Task item:
Each line of the data below that includes the string "computer" must be copied.
======== Stored data
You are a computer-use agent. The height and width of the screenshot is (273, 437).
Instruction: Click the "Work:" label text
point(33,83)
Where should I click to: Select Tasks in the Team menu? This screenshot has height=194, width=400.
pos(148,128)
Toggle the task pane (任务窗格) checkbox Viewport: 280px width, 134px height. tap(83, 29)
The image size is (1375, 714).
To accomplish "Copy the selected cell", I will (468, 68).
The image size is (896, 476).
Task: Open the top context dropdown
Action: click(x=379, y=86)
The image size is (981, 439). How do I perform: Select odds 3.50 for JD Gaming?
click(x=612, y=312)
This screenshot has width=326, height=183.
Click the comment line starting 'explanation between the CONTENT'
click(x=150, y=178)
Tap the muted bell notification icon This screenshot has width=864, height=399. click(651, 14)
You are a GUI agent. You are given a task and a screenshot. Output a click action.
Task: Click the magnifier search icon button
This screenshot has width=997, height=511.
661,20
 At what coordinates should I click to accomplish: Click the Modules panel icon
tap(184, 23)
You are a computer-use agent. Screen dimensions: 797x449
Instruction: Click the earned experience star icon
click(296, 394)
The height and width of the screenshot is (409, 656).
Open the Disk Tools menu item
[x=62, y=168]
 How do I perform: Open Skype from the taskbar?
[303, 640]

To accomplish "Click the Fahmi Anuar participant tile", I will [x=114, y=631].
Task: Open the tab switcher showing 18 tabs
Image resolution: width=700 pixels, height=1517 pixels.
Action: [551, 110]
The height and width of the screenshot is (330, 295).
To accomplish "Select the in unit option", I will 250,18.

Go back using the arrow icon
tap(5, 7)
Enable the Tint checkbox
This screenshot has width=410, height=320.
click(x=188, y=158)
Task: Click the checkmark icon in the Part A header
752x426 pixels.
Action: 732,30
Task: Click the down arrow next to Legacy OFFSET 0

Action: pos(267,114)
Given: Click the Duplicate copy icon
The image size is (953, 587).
================
Reply:
You are a computer-use agent. The height and width of the screenshot is (273, 437).
You are a computer-use agent. Screen dimensions: 797x449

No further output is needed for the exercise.